Nous avons quitté Durban hier matin, que de  beaux souvenirs j’emporte de cette ville. J’ai passé des moments formidables et je n’ai jamais bu autant de whisky  de ma vie. Je crois que j’ai un peu abusé…

J’ai passé les deux derniers jours de l’escale avec une jeune anglaise et sa tante. La jeune fille, Marcelle, parlait le français et nous avons pu converser longtemps. Après une longue balade sur la jetée, nous avons passé le restant de la nuit du premier de l’an au bar de l’hôtel Palm Beach où ils passaient leurs vacances. Musique d’ambiance et pas de danse*,  c’était très agréable.

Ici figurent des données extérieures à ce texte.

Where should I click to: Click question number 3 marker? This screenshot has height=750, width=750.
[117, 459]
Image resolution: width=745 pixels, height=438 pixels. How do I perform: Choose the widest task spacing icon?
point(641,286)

Il faut que je te décrive la manière dont j’ai commencé mon année. Après mettre promener longuement dans Durban, je suis allé dîner à bord. Un réveillon assez bien réussi, dommage que les anglais ne savent pas faire la pâtisserie.

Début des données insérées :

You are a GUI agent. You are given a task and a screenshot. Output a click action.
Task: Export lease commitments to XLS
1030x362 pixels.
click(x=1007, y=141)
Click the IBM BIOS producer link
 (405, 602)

À minuit nous avons chanté et dansé sur le quai en faisant des rondes. Les badauds amusés se sont fait assaillir de « Happy new year ». Là il faut que je te parle d’une coutume assez particulière à l’Afrique du Sud : en souhaitant la bonne année à une demoiselle ont l’embrasse… sur la bouche…eh oui ! et je t’avoue que nous avons rencontré beaucoup de demoiselles et de femmes mariées accompagnées ou non. Tu ne m’en voudras pas d’avoir sacrifié à cette tradition.

Puis je suis allé en ville ou un anglais m’a payé un pot chez lui il était minuit et demi à ce moment-là. J’ai pu admirer Durban illuminée. Quelle merveilleuse ville pleine de contrastes et de couleurs.

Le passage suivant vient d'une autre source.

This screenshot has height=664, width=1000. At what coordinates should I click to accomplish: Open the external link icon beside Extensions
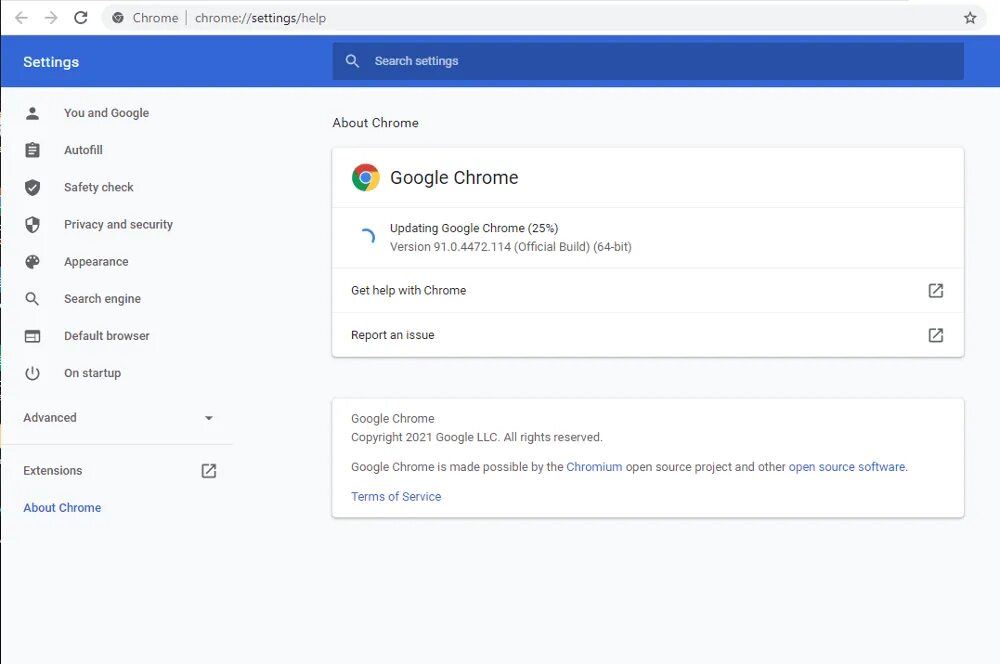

Maintenant l’escale est finie, la mer et son immensité nous entoure  de nouveau. Nous filons vers Diego Suarez à 17 nœuds. Nous y serons samedi dans la matinée.

* Connaissant mes talents de danseur je ne peux que sourire quand je retranscris ces mots.

En mer, le 04 janvier 1973 vers Diego Suarez (Madagascar)

Il est très tard lorsque je prends la plume car il a fallu que je prépare le navire en gas-oil* : un cyclone est en prévision pour demain et je ne suis pas très fier.

Ce soir nous avons eu un coucher de soleil magnifique, des nuages aux couleurs divines étaient couchés sur l’horizon et s’étalaient majestueusement dans le ciel.

Samedi nous arrivons à Diego ; la ville n’est pas, parait-il, des plus belle ; 62000 habitants ; en revanche une baie qui, d’après les on-dit, est la plus belle du monde ; enfin je te raconterai tout cela demain.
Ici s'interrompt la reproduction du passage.